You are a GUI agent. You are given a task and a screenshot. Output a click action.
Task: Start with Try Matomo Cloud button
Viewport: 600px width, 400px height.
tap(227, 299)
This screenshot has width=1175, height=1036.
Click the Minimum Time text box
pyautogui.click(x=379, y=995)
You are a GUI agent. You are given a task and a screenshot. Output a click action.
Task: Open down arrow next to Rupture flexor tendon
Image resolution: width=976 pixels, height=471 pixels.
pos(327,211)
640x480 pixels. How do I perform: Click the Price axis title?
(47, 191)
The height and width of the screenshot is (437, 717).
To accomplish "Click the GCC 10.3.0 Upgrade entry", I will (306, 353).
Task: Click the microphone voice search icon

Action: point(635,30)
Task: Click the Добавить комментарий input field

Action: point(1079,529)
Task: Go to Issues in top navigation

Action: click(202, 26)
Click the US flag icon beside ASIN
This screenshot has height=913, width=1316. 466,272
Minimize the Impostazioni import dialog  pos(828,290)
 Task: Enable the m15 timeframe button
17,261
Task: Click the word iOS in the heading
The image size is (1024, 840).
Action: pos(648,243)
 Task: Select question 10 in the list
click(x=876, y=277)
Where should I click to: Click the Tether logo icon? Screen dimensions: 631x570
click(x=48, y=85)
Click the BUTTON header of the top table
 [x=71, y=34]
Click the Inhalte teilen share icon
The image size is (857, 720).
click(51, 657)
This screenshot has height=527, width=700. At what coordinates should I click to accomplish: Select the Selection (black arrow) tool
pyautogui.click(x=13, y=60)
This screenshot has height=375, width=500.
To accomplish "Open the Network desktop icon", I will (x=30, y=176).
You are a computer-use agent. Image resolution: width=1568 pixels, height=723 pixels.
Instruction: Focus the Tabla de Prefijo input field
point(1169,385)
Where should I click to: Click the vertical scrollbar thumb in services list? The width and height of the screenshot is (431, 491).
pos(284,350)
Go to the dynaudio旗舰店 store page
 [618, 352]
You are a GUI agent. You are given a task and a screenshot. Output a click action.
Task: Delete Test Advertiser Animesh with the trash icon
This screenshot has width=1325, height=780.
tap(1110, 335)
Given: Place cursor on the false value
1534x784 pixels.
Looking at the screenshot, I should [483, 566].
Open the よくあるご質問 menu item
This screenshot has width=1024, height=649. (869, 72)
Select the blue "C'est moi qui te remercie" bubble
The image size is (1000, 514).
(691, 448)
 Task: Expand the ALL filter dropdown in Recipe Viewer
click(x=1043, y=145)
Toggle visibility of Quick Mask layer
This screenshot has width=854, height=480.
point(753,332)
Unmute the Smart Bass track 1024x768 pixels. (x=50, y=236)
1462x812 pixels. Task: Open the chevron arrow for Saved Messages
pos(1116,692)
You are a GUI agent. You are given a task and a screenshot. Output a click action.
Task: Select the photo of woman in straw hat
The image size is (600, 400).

▸ **TASK INSTRUCTIONS**
Look above for the line with "Minimize the Impostazioni" and the line with "Toggle visibility of Quick Mask layer"; transcribe both and all lines in between, exactly, and nothing else.

▸ **FINISHED EXERCISE**
Minimize the Impostazioni import dialog  pos(828,290)
 Task: Enable the m15 timeframe button
17,261
Task: Click the word iOS in the heading
The image size is (1024, 840).
Action: pos(648,243)
 Task: Select question 10 in the list
click(x=876, y=277)
Where should I click to: Click the Tether logo icon? Screen dimensions: 631x570
click(x=48, y=85)
Click the BUTTON header of the top table
 [x=71, y=34]
Click the Inhalte teilen share icon
The image size is (857, 720).
click(51, 657)
This screenshot has height=527, width=700. At what coordinates should I click to accomplish: Select the Selection (black arrow) tool
pyautogui.click(x=13, y=60)
This screenshot has height=375, width=500.
To accomplish "Open the Network desktop icon", I will (x=30, y=176).
You are a computer-use agent. Image resolution: width=1568 pixels, height=723 pixels.
Instruction: Focus the Tabla de Prefijo input field
point(1169,385)
Where should I click to: Click the vertical scrollbar thumb in services list? The width and height of the screenshot is (431, 491).
pos(284,350)
Go to the dynaudio旗舰店 store page
 [618, 352]
You are a GUI agent. You are given a task and a screenshot. Output a click action.
Task: Delete Test Advertiser Animesh with the trash icon
This screenshot has width=1325, height=780.
tap(1110, 335)
Given: Place cursor on the false value
1534x784 pixels.
Looking at the screenshot, I should [483, 566].
Open the よくあるご質問 menu item
This screenshot has width=1024, height=649. (869, 72)
Select the blue "C'est moi qui te remercie" bubble
The image size is (1000, 514).
(691, 448)
 Task: Expand the ALL filter dropdown in Recipe Viewer
click(x=1043, y=145)
Toggle visibility of Quick Mask layer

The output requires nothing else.